Die Glocke ,
19.11.2005 :
(Sassenberg ) Autorenlesung mit Gudrun Pausewang / Eindringliche Mahnung aus persönlicher Erfahrung
Sassenberg (dor) Nie wieder Krieg, Elend in Südamerika, Nationalsozialismus und Rechtsradikalismus - das sind die vier Themenschwerpunkte, die die Schriftstellerin Gudrun Pausenwang in ihren Büchern für Erwachsene behandelt.
Am Freitagvormittag war Gudrun Pausenwang zu Gast im Pfarrheim. Dort las sie Zehntklässlern der Hauptschule aus ihrem Buch "Ich war dabei! - Geschichten gegen das Vergessen" vor. Auch in diesem Buch geht es hauptsächlich um ihre Kriegserlebnisse. Einige Kurzgeschichten daraus stellte sie ihren jungen Zuhörerinnen und Zuhörern von der Hauptschule im Herxfeld vor. Ihre schriftlich niedergelegten Beobachtungen riefen die Schrecken der damaligen Zeit eindrucksvoll vor Augen.

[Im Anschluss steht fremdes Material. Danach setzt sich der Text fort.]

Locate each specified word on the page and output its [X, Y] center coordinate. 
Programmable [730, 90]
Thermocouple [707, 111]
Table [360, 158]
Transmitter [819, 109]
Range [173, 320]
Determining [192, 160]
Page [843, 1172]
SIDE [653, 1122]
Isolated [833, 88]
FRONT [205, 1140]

In "Er war noch warm" wurde die Judenverfolgung thematisiert. Die Geschichte handelt von der kalten Gleichgültigkeit der nichtjüdischen Nachbarn, die alles stehen und liegen lassen, um dem Schauspiel beizuwohnen, das sich ihnen bietet, als die Familie Birnbaum von den Nazi-Schergen abgeholt wird. Nachbarn, die darüber lachen, als der halbblinde Großvater Widerstand leistet. Deren Lachen auch dann nicht gefriert, als der Hund sich den Hut des Großvaters schnappt und die Brille auf die Straße fällt. Die sich nicht zu fein dazu sind, Minuten danach alles aus der Wohnung zu holen, was nicht niet- und nagelfest ist. Ohne Unrechtsempfinden, ohne Pietät oder irgendeine menschliche Regung - außer der Freude über den unverhofften "Zugewinn".

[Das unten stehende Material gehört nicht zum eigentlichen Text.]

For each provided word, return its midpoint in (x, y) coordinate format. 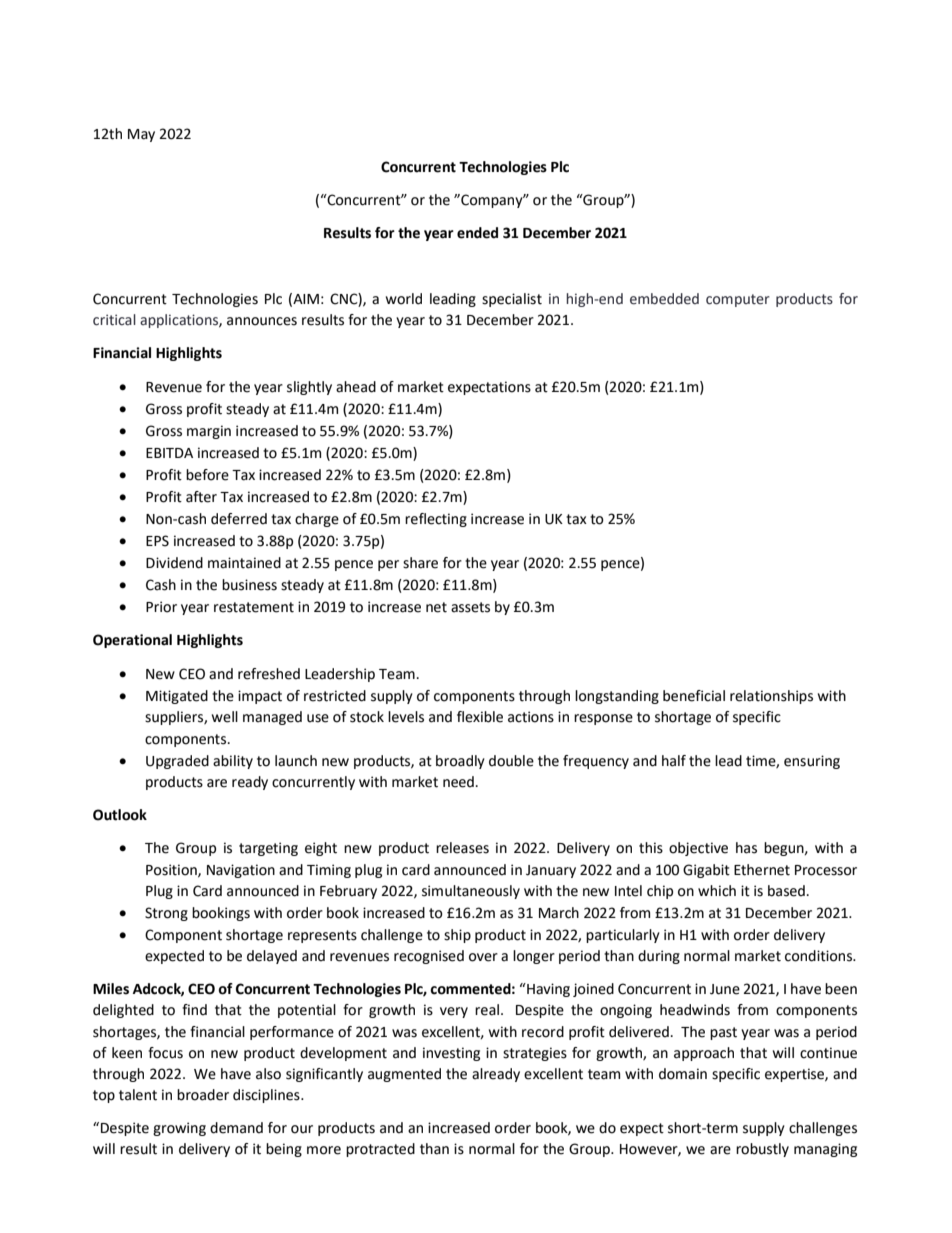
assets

Gespannt lauschten die Schüler den Worten der 1928 in Ost-Böhmen geborenen Schriftstellerin. Ebenso konzentriert verfolgten sie die Einführung, in der Gudrun Pausenwang über ihr bisheriges Leben berichtete. So erzählte sie, wie die jüngere Generation von Schule, Eltern, Kinder- und Jugendorganisationen systematisch zu Nazis erzogen wurde. Sie war, ebenso wie ihre Eltern eine leidenschaftliche Anhängerin Hitlers und des Nationalsozialismus, gibt die ältere Dame ohne Umschweife zu. Als sie die Nachricht vom Tode Hitlers traf, "weinte ich mir die Augen aus dem Leib. Ich konnte mir eine Welt ohne ihn gar nicht vorstellen." Erst später habe sie erkannt, wie die Nazis den Idealismus der Jugend für ihre Zwecke benutzt und missbraucht hatten.
"Wir glauben alle, wir kennen uns", so die Schriftstellerin, deren Gesamtwerk 81 Bücher für Erwachsene, Kinder und Jugendliche umfasst. Das sei ein gefährlicher Trugschluss. "Wir wissen alle nicht, wozu wir unter bestimmten Voraussetzungen fähig wären, im Guten wie im Bösen", mahnte Pausenwang, die als Lehrerin lange Jahre in verschiedenen Ländern Südamerikas gelebt und gearbeitet hat, die Jugendlichen, sich niemals in Sicherheit über die eigene Person zu wiegen.